» **EXERCISE DIRECTIONS**: Please output the listing exactly as it stands, but omit any images.
+--
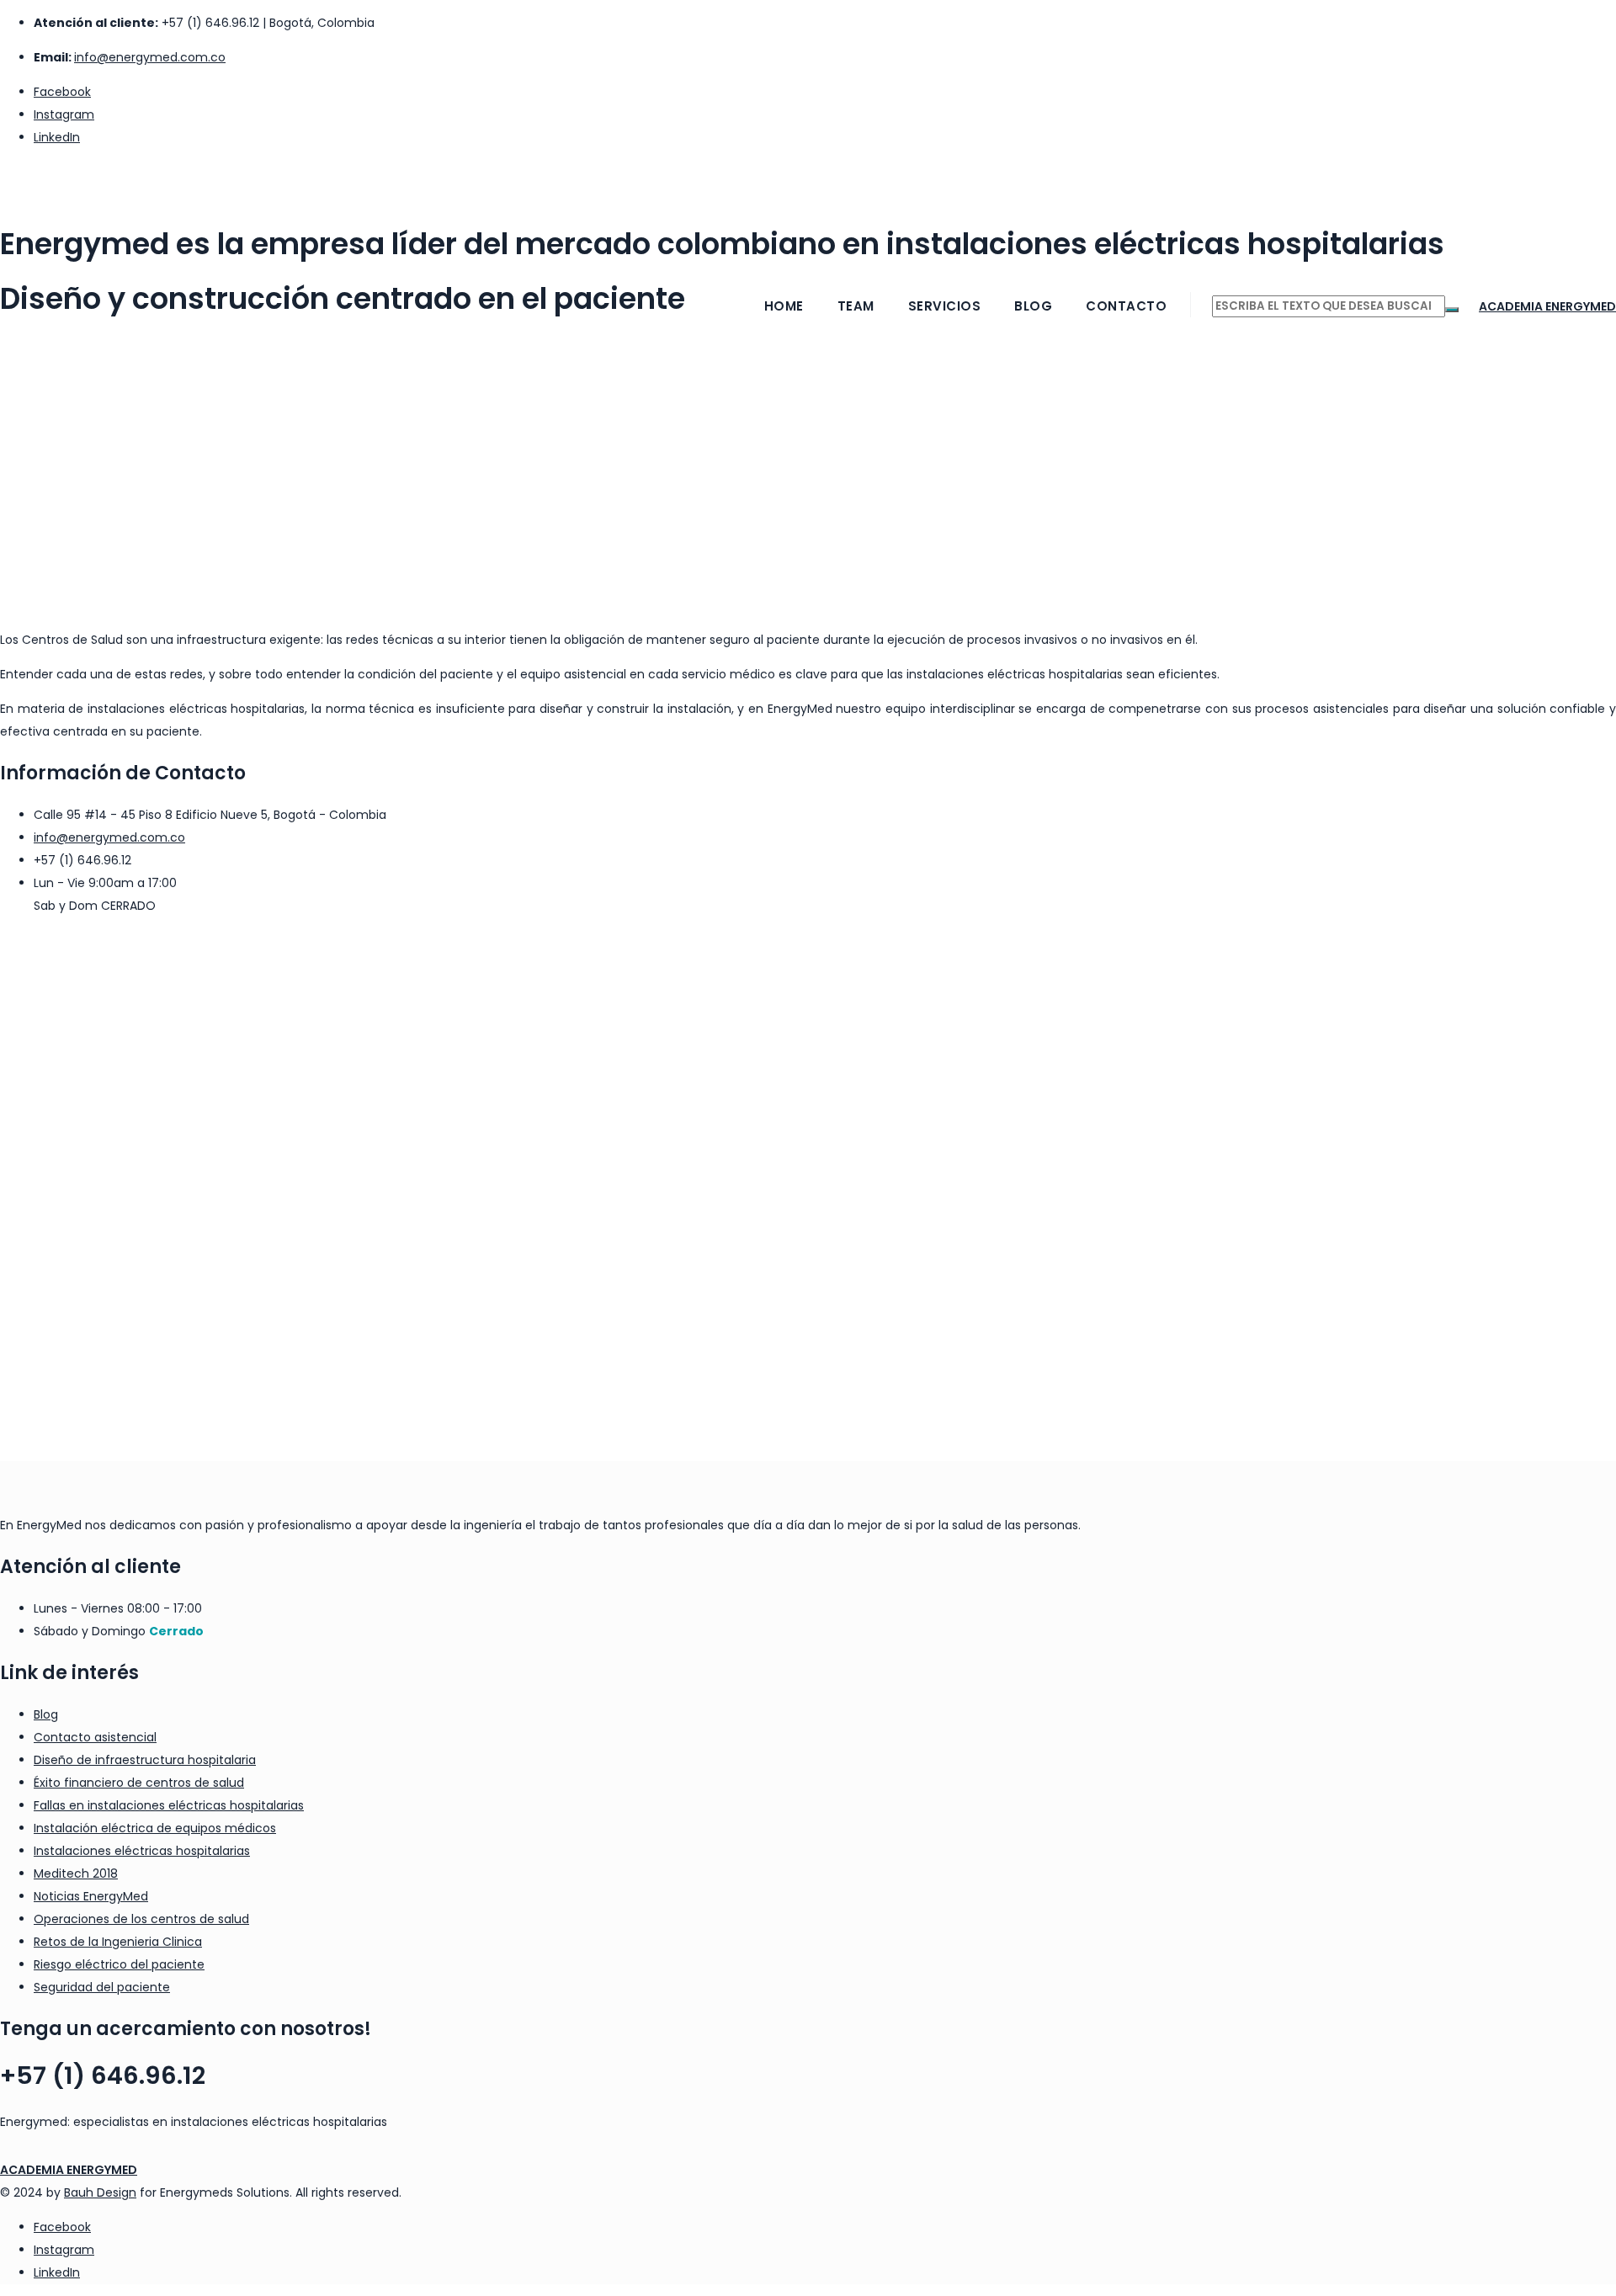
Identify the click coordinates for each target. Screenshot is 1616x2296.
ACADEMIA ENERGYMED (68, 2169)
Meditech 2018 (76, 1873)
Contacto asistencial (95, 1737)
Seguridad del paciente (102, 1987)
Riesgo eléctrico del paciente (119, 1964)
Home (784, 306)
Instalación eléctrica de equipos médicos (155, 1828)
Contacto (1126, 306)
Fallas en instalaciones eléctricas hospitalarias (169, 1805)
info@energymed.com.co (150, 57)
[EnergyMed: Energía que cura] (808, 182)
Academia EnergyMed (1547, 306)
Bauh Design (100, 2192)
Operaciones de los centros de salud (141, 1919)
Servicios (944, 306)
+--
» **ANSWER TO THIS PROBLEM**:
Identify the click coordinates for each target. Screenshot is 1616x2296.
ACADEMIA ENERGYMED (68, 2169)
Meditech 2018 (76, 1873)
Contacto asistencial (95, 1737)
Seguridad del paciente (102, 1987)
Riesgo eléctrico del paciente (119, 1964)
Home (784, 306)
Instalación eléctrica de equipos médicos (155, 1828)
Contacto (1126, 306)
Fallas en instalaciones eléctricas hospitalarias (169, 1805)
info@energymed.com.co (150, 57)
[EnergyMed: Energía que cura] (808, 182)
Academia EnergyMed (1547, 306)
Bauh Design (100, 2192)
Operaciones de los centros de salud (141, 1919)
Servicios (944, 306)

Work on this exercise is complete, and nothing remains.